Here belongs a catalog. If all poems,
As one said, are love poems, now I should make note
Of how she listens intently,

Staring hard, with her lips parted,
Like a child's; or how
She gathers a shawl about herself

Prefiguring an old woman
Of an efficient and matter-of-fact sort,
And I would mention a certain black skirt,

And hair brushed forward at the temples.
But all that, though real enough,
Belongs to the tides. It is not

What we are here to celebrate.
We are not even here to celebrate
Ingrained kindness, or care,

Or constancy.

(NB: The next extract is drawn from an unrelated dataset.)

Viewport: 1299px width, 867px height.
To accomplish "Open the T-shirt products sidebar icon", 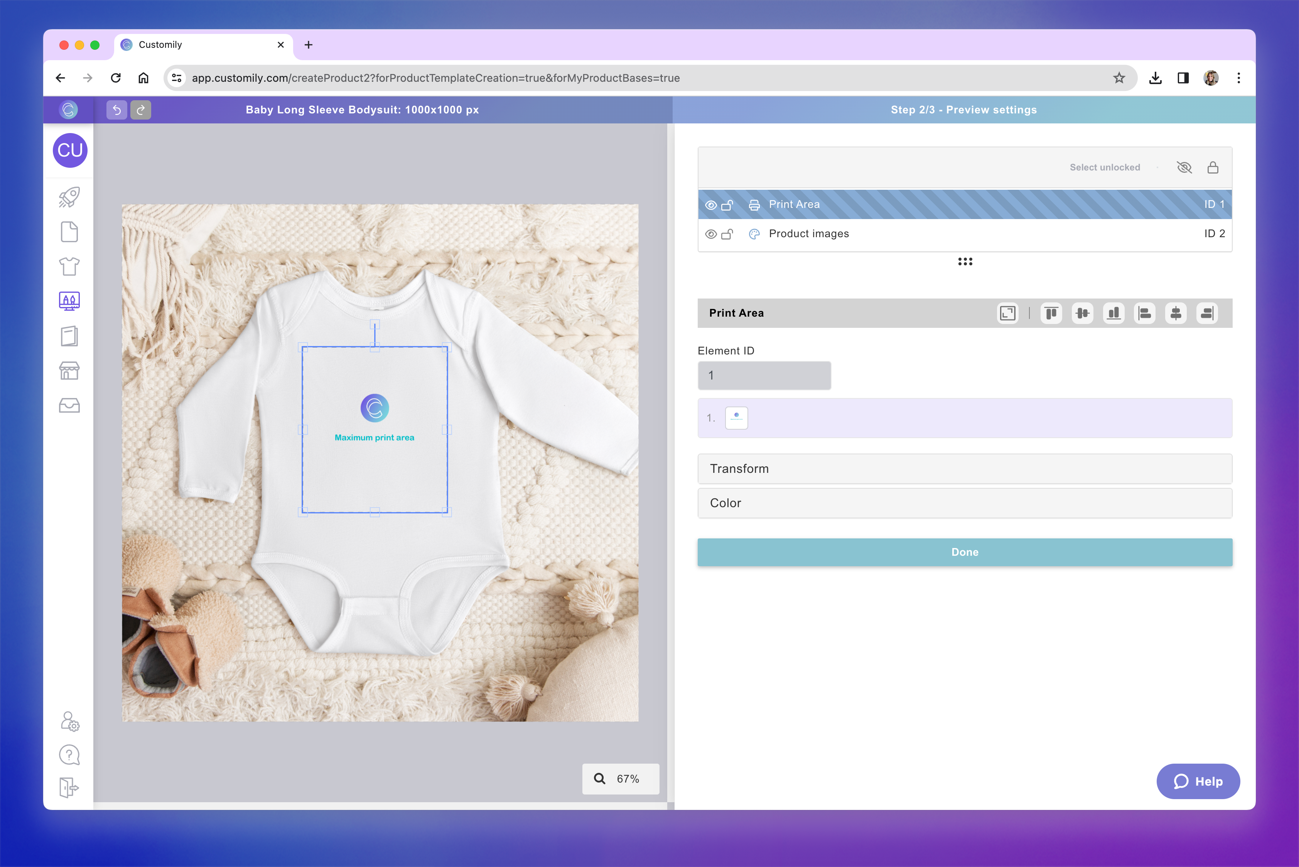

We are here
To warm a house.


First the Magi bring cinnamon
And Persian spices without names
Ever named in the West;

St Nicholas brings a tea-set
With an intricate silver creamer
And a bowl, and sugar spoons;

Ananda brings lotuses
That blossom on the water,
And a wish-fulfilling jewel.

Milarepa grins and contributes
A nettle pot, before vanishing
(He never stays long, you know),

An elderly poet brings a sword
To keep upstairs, and another brings
A bow of burning gold;

I am gone with broom before
To sweep the dust behind the door.


The gift of speech was stolen from me
By a malevolent fairy, at my christening
Who doomed me to mumbling;

The gift of appropriate gifts has never been mine.
Decorum is a painful lesson, half learned
And readily forgotten;

But one gift I have always retained,
Overlooked in the general rout, and that
Is the gift of offering blessings. And so:

A blessing on the windows, of seeing,
A blessing on the stove, of warming,
A blessing on the floor, of standing,

A blessing on the door, of opening,
A blessing on the roof, of sheltering,
A blessing on the walls, of holding.

The oldest of pieties is that naming calls;
I name this Faith's House, these four walls.